Usually they met outside, went somewhere else or just loitered on the way to where she lived. Perhaps he believed up to the last that he had suggested it. Then one night she did not meet him where he waited. He waited until the clock in the courthouse struck twelve. Then he went on to where she lived. He had never done that before, though even then he could not have said that she had ever forbidden him to come there unless she was with him. But he went there that night, expecting to find the house dark and asleep. The house was dark, but it was not asleep. He knew that, that beyond the dark shades of her room people were not asleep and that she was not there alone. How he knew it he could not have said. Neither would he admit what he knew. ‘It’s just Max,’ he thought. ‘It’s just Max.’ But he knew better. He knew that there was a man in the room with her. He did not see her for two weeks, though he knew that she was waiting for him. Then one night he was at the corner when she appeared. He struck her, without warning, feeling her flesh. He knew then what even yet he had not believed. “Oh,” she cried. He struck her again. “Not here!” she whispered. “Not here!” Then he found that she was crying. He had not cried since he could remember. He cried, cursing her, striking her. Then she was holding him. Even the reason for striking her was gone then. “Now, now,” she said. “Now, now.”
They did not leave the corner even that night. They did not walk on loitering nor leave the road. They sat on a sloping grassbank and talked. She talked this time, telling him. It did not take much telling. He could see now what he discovered that he had known all the time: the idle men in the restaurant, with their cigarettes bobbing as they spoke to her in passing, and she going back and forth, constant, downlooking, and abject. Listening to her voice, he seemed to smell the odorreek of all anonymous men above dirt. Her head was a little lowered as she talked, the big hands still on her lap. He could not see, of course. He did not have to see. “I thought you knew,” she said.

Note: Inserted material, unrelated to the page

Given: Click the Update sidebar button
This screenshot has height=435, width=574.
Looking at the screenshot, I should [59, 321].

“No,” he said. “I reckon I didn’t.”
“I thought you did”
“No,” he said. “I don’t reckon I did.”
Two weeks later he had begun to smoke, squinting his face against the smoke, and he drank too. He would drink at night with Max and Mame and sometimes three or four other men and usually another woman or two, sometimes from the town, but usually strangers who would come in from Memphis and stay a week or a month, as waitresses behind the restaurant counter where the idle men gathered all day. He did not always know their names, but he could cock his hat as they did; during the evenings behind the drawn shades of the diningroom at Max’s he cocked it so and spoke of the waitress to the others, even in her presence, in his loud, drunken, despairing young voice, calling her his whore. Now and then in Max’s car he took her to dances in the country, always careful that McEachern should not hear about it.